## Exercise
Turn everything in the data from the line containing "Given: Switch to the Layers tab" down to the line containing "tap(495, 14)" into a JSON list of strings, one string per line, with blank lines skipped. Leave the pictures out of the answer.

## Extracted records

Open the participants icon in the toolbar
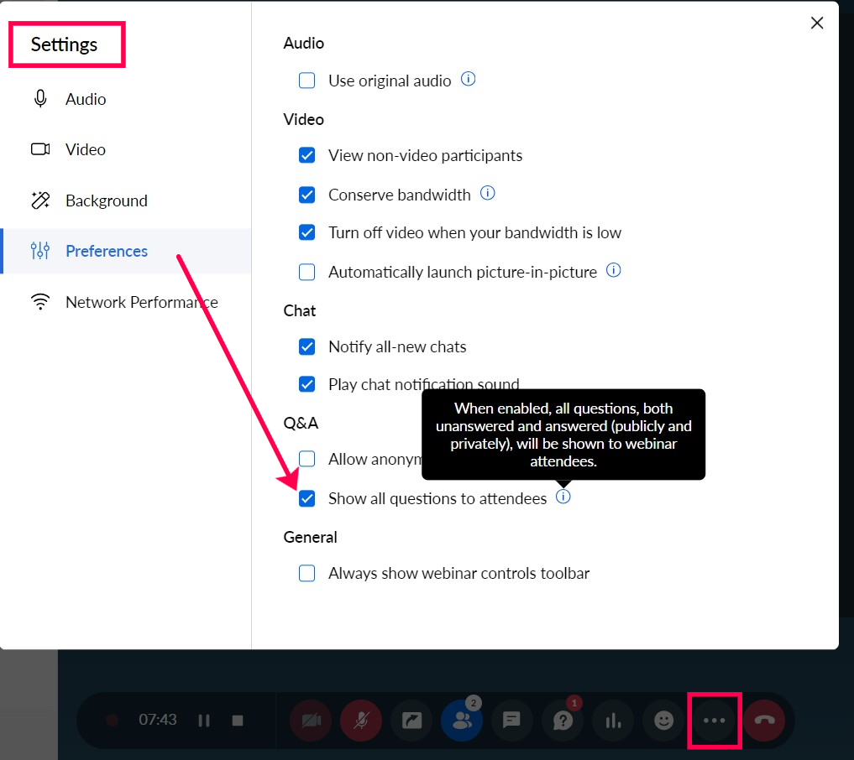The width and height of the screenshot is (854, 760). 462,721
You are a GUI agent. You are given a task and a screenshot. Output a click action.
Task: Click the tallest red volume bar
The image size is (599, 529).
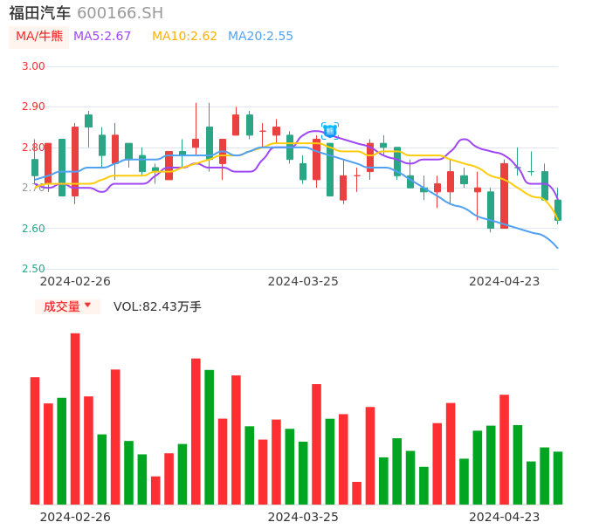(75, 418)
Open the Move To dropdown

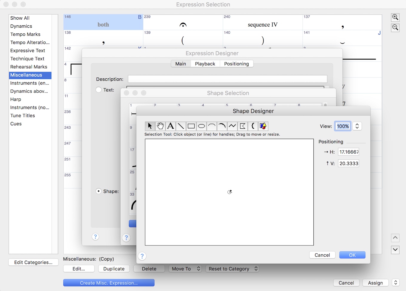point(185,269)
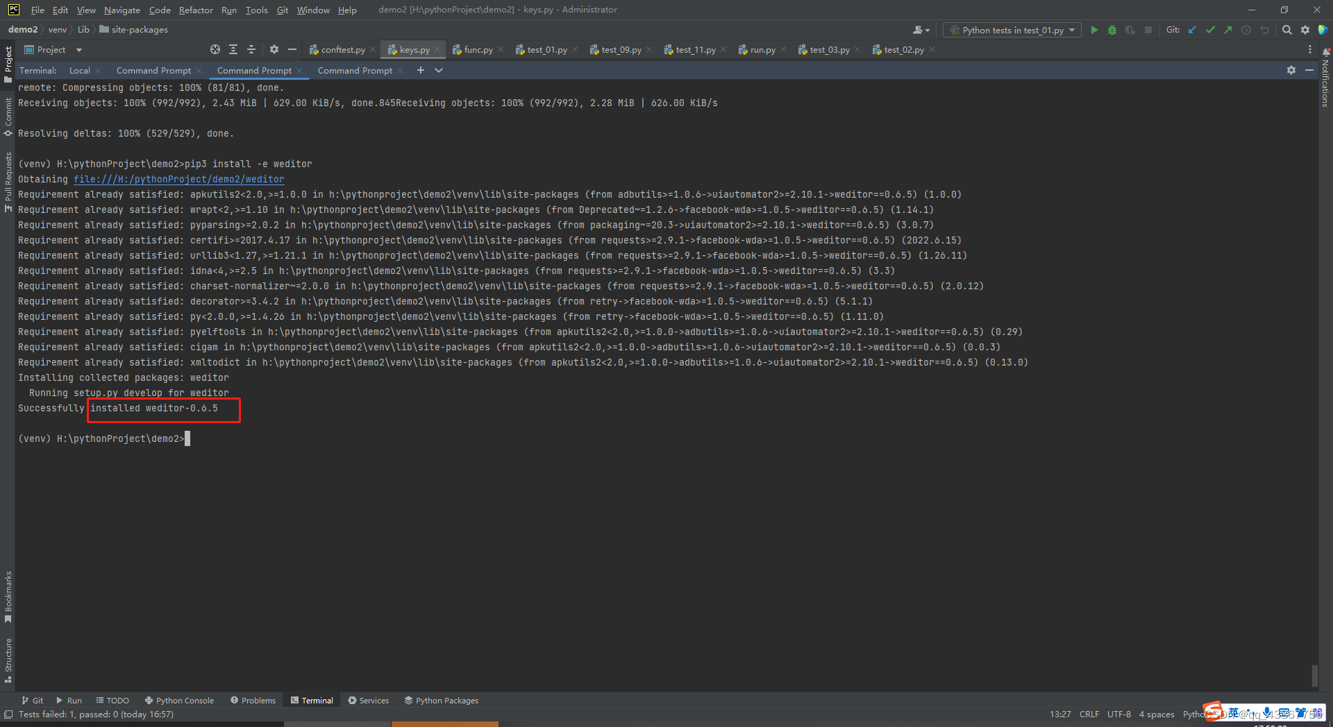Push commits with the green arrow icon
This screenshot has width=1333, height=727.
tap(1227, 30)
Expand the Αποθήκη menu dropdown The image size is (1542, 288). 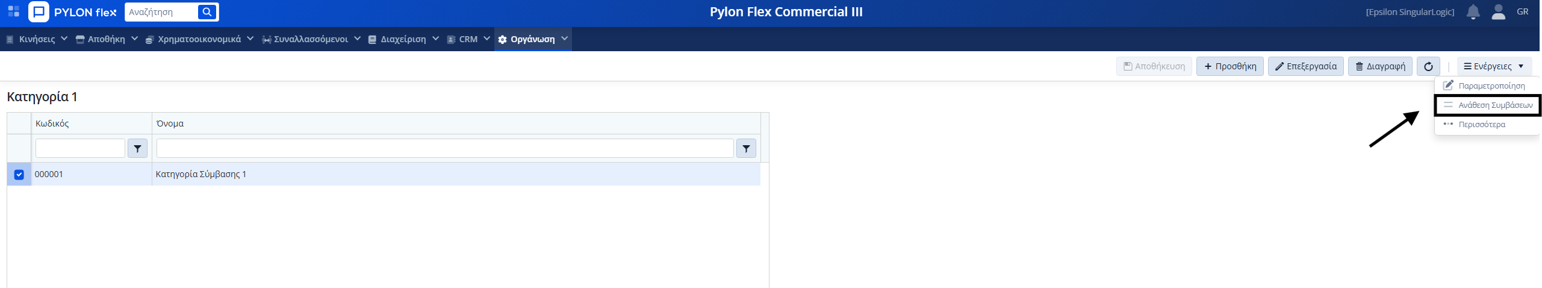coord(107,39)
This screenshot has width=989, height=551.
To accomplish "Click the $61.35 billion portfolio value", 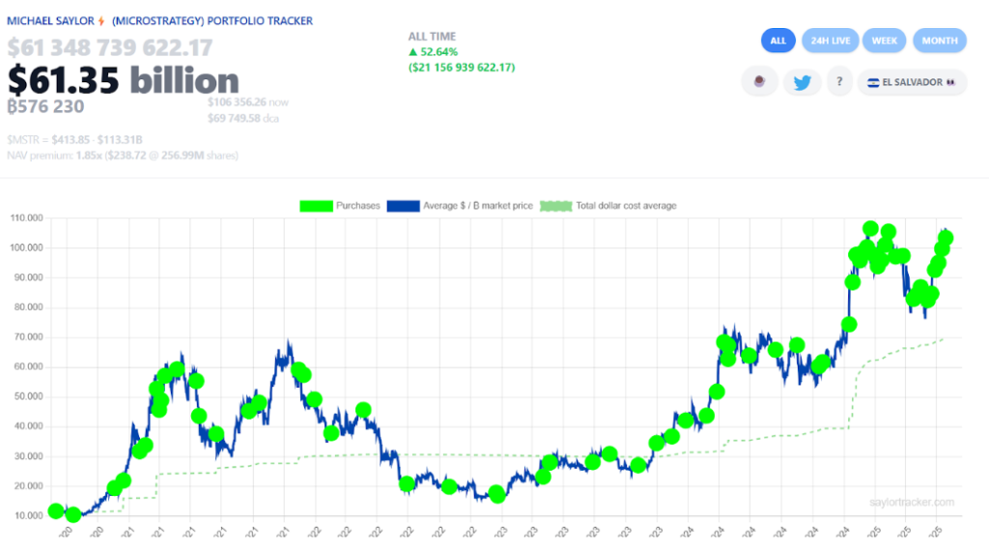I will tap(123, 80).
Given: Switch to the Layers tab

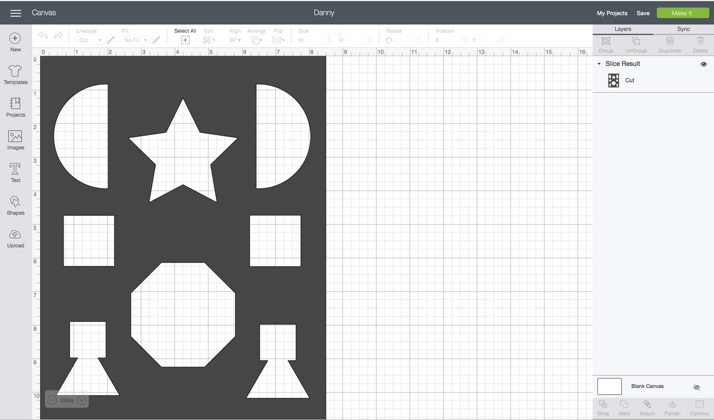Looking at the screenshot, I should point(623,29).
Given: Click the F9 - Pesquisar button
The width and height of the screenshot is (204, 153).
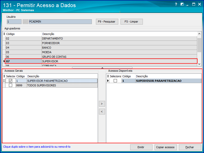Looking at the screenshot, I should coord(107,22).
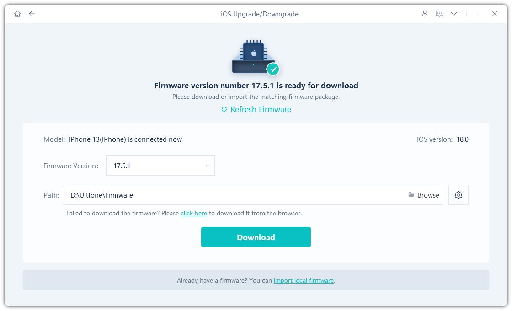Close the iOS Upgrade/Downgrade window

tap(495, 14)
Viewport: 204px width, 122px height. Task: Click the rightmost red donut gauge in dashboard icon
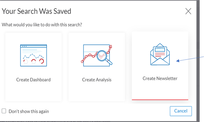point(41,61)
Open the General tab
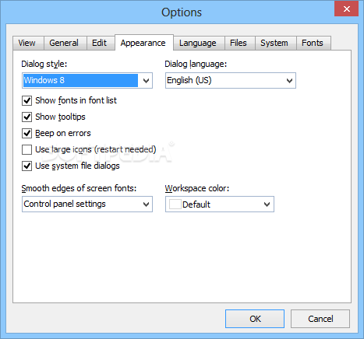The image size is (364, 339). tap(65, 43)
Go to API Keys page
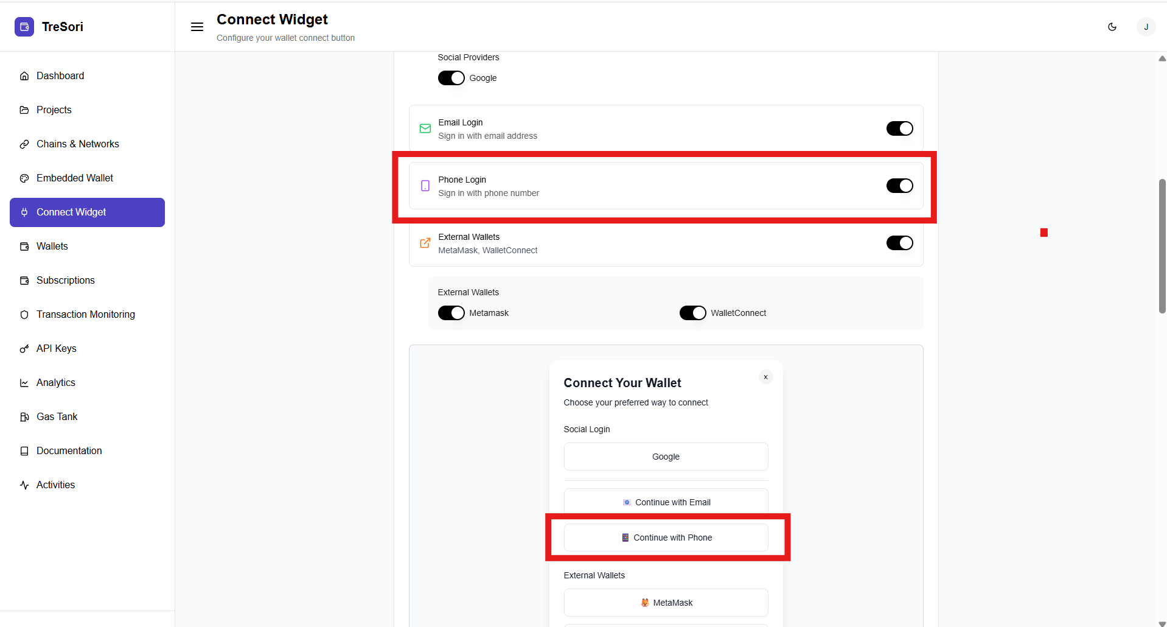The height and width of the screenshot is (627, 1167). 57,348
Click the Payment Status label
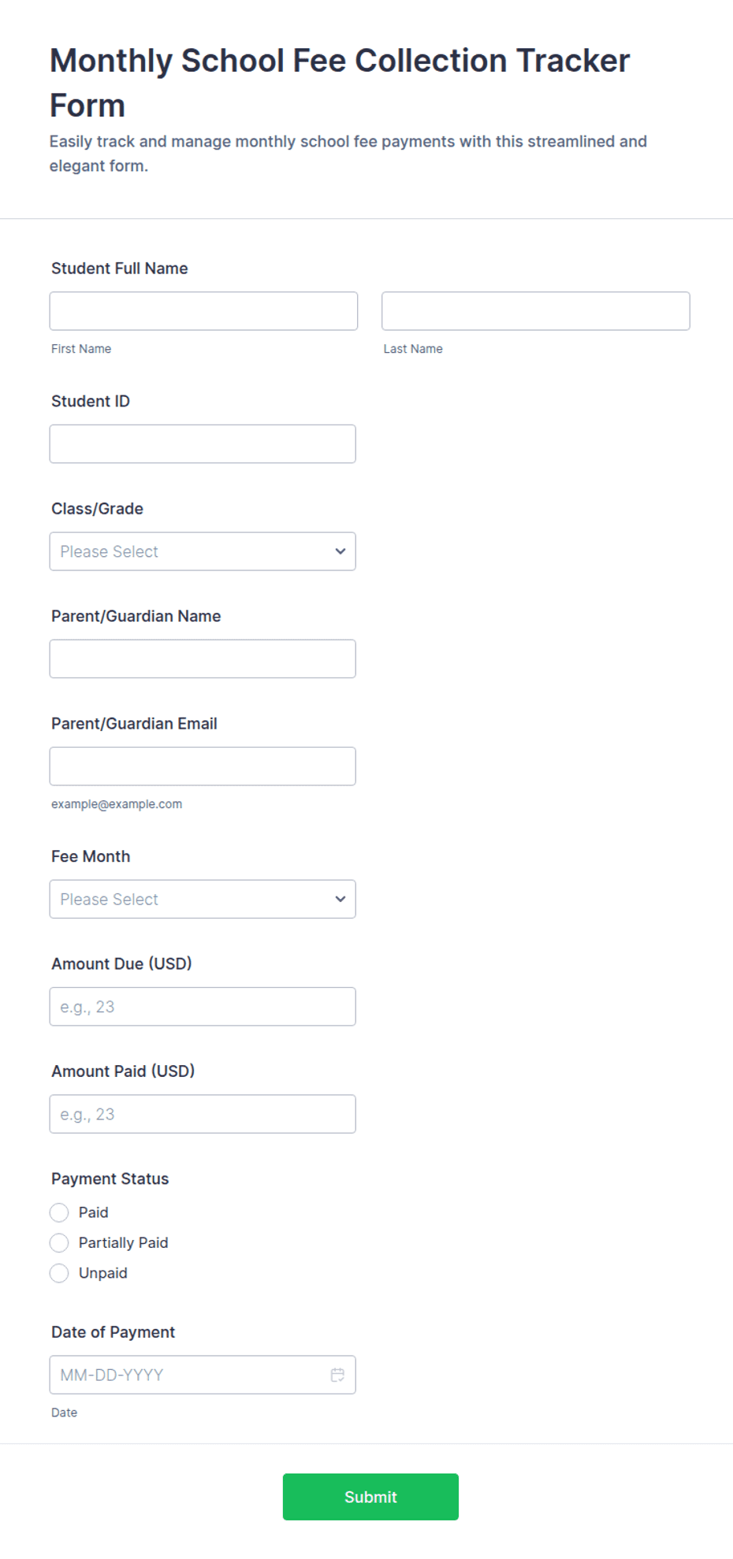The width and height of the screenshot is (733, 1559). [x=110, y=1179]

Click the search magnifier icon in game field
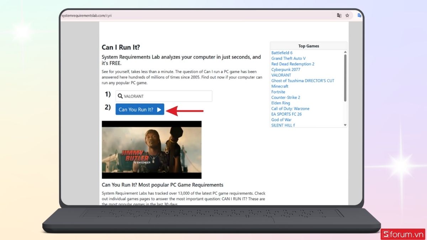(120, 96)
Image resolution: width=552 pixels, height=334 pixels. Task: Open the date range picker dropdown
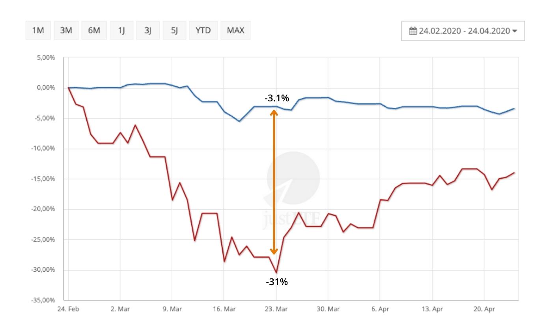click(463, 31)

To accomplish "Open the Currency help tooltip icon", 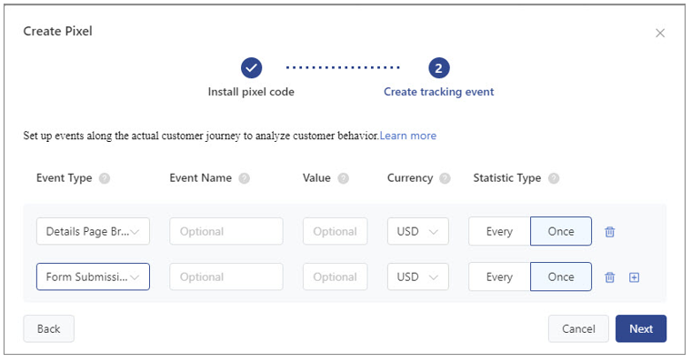I will coord(446,178).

## Problem solution
[
  "Given: Switch to the Layers tab",
  "Looking at the screenshot, I should point(623,29).",
  "Given: Click the F9 - Pesquisar button",
  "The width and height of the screenshot is (204, 153).",
  "Looking at the screenshot, I should coord(107,22).",
  "Close the iOS Upgrade/Downgrade window",
  "tap(495, 14)"
]